La información pasó inadvertida en un período en que los espacios de los medios de comunicación están copados por la farándula y la fiebre festivalera de Viña del Mar.

Por esa razón, pocos se enteraron de que el Tercer Tribunal Oral castigó con una pena de ocho años de presidio efectivo a un delincuente que a punta de revólver y estoque protagonizó un portonazo la medianoche del 21 de junio del año pasado. El delincuente arrebató su automóvil a un empresario argentino, en las inmediaciones de un hotel ubicado en avenida Manquehue Norte.

¿Y por qué es destacable este hecho? Simplemente porque no estamos acostumbrados a que la cadena de prevención del delito funcione con tanta eficiencia como lo hizo en este caso. En lo principal, esta ejemplarizadora condena es producto de la rapidez con que actuó la policía, la acuciosidad de la Fiscalía Oriente para acreditar los cargos ante el tribunal y de la objetividad de los jueces para garantizar por sobre todo la paz social que exige como regla número uno sacar de circulación a los delincuentes que aterrorizan a la ciudadanía.

Pero esta situación, que podría considerarse un paso importante en la lucha en contra del delito, caerá al vacío si el Gobierno -primer eslabón en la cadena de prevención delictual- no da un testimonio claro que demuestre que su postura contra el crimen va más allá de las palabras y deje de mantener esa actitud pusilánime frente a los requerimientos de la ciudadanía.

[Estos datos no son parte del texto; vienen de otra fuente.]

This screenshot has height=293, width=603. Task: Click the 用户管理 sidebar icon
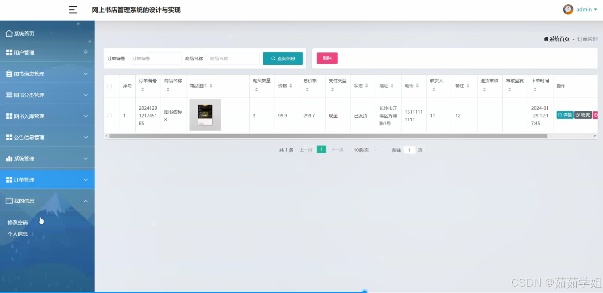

La preocupación sobre este problema es de todos los chilenos y prueba de ello es que personas ajenas a este debate, como por ejemplo los futbolistas Claudio Bravo y Jorge Valdivia, usan sus influencias en las redes sociales para exigir a la Presidenta una acción más decidida y que denote algún grado de proactividad.
 
Hoy es urgente aprobar la normativa para el control preventivo de identidad. En la controversia que esta iniciativa ha provocado, sorprende la opinión de destacadas figuras públicas y connotados juristas que tratan de homologar este recurso legal con la detención por sospecha, a sabiendas de que nada tiene que ver una cosa con otra. El control de identidad es utilizado en los países líderes en materia de seguridad ciudadana, cuyo ranking encabezan Islandia, Dinamarca y Austria, seguidos de cerca por Nueva Zelanda, Australia, Canadá y Japón.

Se ha dicho hasta la saciedad. El trámite no es distinto al control que exige la línea aérea al abordar un vuelo, del que ejerce el conserje de un edificio al pedir la identificación de un visitante o el cajero de un banco al pagar un cheque.

El control preventivo de identidad no tiene por qué terminar en una detención y la policía debe poseer un marco de acción para evitar abusos y exceso de fuerza. La cosa cambia, eso sí, si la persona a la que se le solicita su identificación es uno de los 66 mil ciudadanos que mantienen orden de detención pendiente en Chile, cosa que obliga a la policía a aprehenderlo y ponerlo a disposición de los Tribunales de Justicia.

En definitiva, frente a esta normativa, tan esperada por la ciudadanía, cabe aquel refrán que dice “el que nada hace…nada teme”.

Países modelos en materia de seguridad ciudadana, que han legalizado el control de identidad, entregan buenos ejemplos de cómo enfrentar con éxito el combate a la delincuencia. Llama la atención entonces que algunos animadores de este debate público, que usan diversas tribunas para manifestarse en contra de la implementación de esa herramienta legal, invaliden a priori esas experiencias extranjeras por el solo hecho de aplicarse en realidades socioculturales distintas a las nuestras.

Muchos de los que así piensan caminan por la misma vereda ideológica de los que claman una ley de aborto, para los que sí son válidas las vivencias de los países que lo han legalizado. Típico del doble estándar de quienes sustentan determinadas ideologías.

La seguridad de los vecinos seguirá siendo una de las tareas prioritarias en el año que comienza. En la comuna de Las Condes enfrentamos este desafío con un departamento de Seguridad Ciudadana altamente calificado y de gran nivel tecnológico.

La presencia de los globos aerostáticos ha sido un elemento coadyuvante en la tarea de garantizar la seguridad de los vecinos. También lo ha sido el Sistema de Vigilancia Compartida, demostración de un esfuerzo mancomunado entre la municipalidad y los vecinos.

Así como en Las Condes, son muchas las municipalidades que junto a la comunidad han creado sistemas de protección anti-delincuencia. Pero falta lo más importante: una acción decidida de parte del Gobierno que denote un interés real por terminar con este flagelo. La ciudadanía tiene el derecho a sentir la protección del Estado y el Gobierno. La percepción de la opinión pública es otra: existe la sensación de que los únicos derechos que son respetados son los de aquellos que ejercen la violencia, los que asaltan, agreden e intimidan.

Dicho así, pareciera que llegó la hora del Gobierno.